Let's walk through how to set this up step by step. I'll focus on the ECS-specific configuration and omit peripheral setup like VPC, subnets, and IAM roles for clarity.

Part 1: Basic ECS Setup

First, let's establish a baseline configuration with a cluster, task definition, and service.

hcl# ECS Cluster
resource "aws_ecs_cluster" "main" {
  name = "my-cluster"
}
 
# Task Definition
resource "aws_ecs_task_definition" "app" {
  family                   = "my-app"
  network_mode             = "awsvpc"       # Assigns VPC IP addresses
  requires_compatibilities = ["FARGATE"]    # Serverless mode
  cpu                      = "256"          # 0.25 vCPU
  memory                   = "512"          # 512 MB
 
  # Role for ECS to pull images and write logs
  execution_role_arn = aws_iam_role.ecs_execution.arn
 
  container_definitions = jsonencode([
    {
      name  = "app"
      image = "my-app:latest"
 
      portMappings = [
        {
          containerPort = 8080
          protocol      = "tcp"
        }
      ]
    }
  ])
}
 
# ECS Service
resource "aws_ecs_service" "app" {
  name            = "my-app-service"
  cluster         = aws_ecs_cluster.main.id
  task_definition = aws_ecs_task_definition.app.arn
  desired_count   = 2          # Maintain 2 running tasks
  launch_type     = "FARGATE"
 
  network_configuration {
    subnets         = ["subnet-xxx", "subnet-yyy"]
    security_groups = ["sg-zzz"]
  }
}

This is your foundation. Now let's add Service Connect.
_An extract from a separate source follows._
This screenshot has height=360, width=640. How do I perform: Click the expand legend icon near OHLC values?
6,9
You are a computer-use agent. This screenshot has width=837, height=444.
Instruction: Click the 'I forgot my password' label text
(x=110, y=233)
Part 2: Adding Service Connect

Service Connect requires configuration in three places: the cluster, task definition, and service.

Step 1: Create a Cloud Map Namespace

First, create a namespace for Service Connect. This is a logical grouping that helps organize services.
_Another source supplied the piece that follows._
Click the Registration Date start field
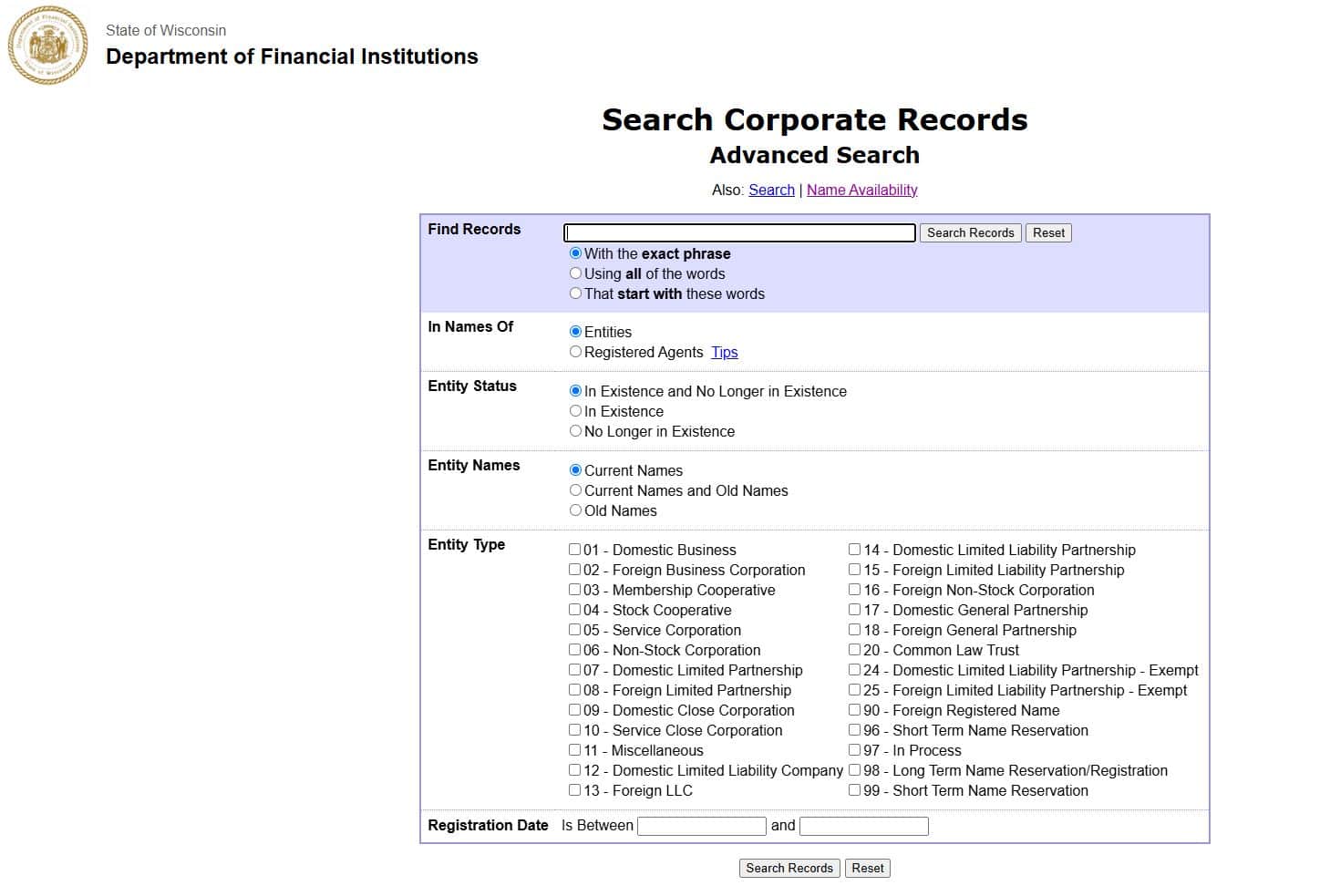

hcl# Cloud Map namespace for Service Connect
resource "aws_service_discovery_private_dns_namespace" "sc" {
  name = "sc.local"
  vpc  = aws_vpc.main.id
}

Important: Service Connect uses this namespace for logical grouping. The name sc.local is not externally queryable as a regular DNS record. Actual name resolution happens through the Envoy proxy inside tasks.
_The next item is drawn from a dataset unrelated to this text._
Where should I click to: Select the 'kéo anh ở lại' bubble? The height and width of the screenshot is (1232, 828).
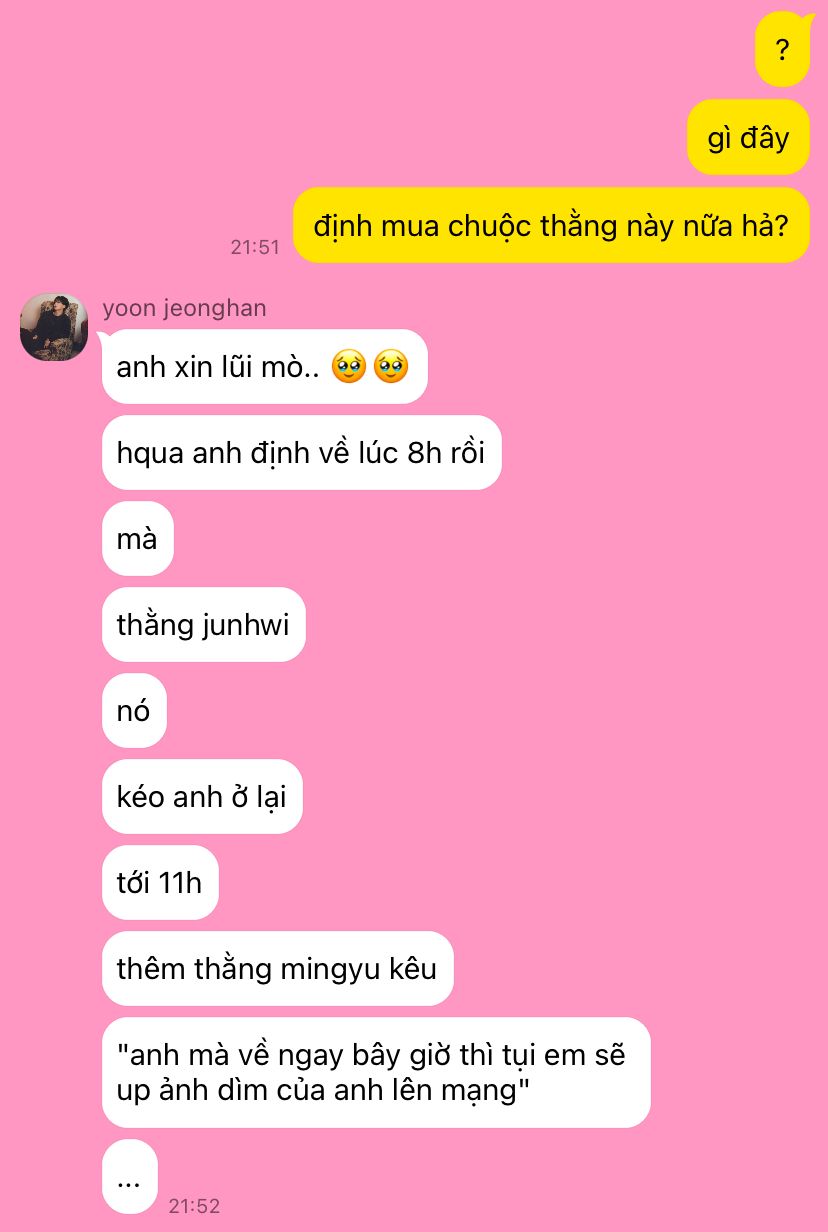(x=202, y=797)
Step 2: Configure the Cluster

Add the Service Connect namespace to your cluster.

hclresource "aws_ecs_cluster" "main" {
  name = "my-cluster"
 
  service_connect_defaults {
    namespace = aws_service_discovery_private_dns_namespace.sc.arn
  }
}

Step 3: Update the Task Definition

Add a name to your port mapping. This name is critical—it links the task definition to the Service Connect configuration.

hclresource "aws_ecs_task_definition" "app" {
  # ... other settings unchanged
 
  container_definitions = jsonencode([
    {
      name  = "app"
      image = "my-app:latest"
 
      portMappings = [
        {
          name          = "http"  # Must match Service Connect port_name
          containerPort = 8080
          protocol      = "tcp"
        }
      ]
    }
  ])
}

Step 4: Enable Service Connect in the Service

Add the service_connect_configuration block to your ECS service.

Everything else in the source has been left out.